» Exercise data:
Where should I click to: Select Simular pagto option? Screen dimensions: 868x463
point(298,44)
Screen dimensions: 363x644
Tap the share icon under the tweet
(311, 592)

» What you will do: Once the listing has been read, copy every line of it exactly.

» Written solution:
Where should I click to: Select Simular pagto option? Screen dimensions: 868x463
point(298,44)
Screen dimensions: 363x644
Tap the share icon under the tweet
(311, 592)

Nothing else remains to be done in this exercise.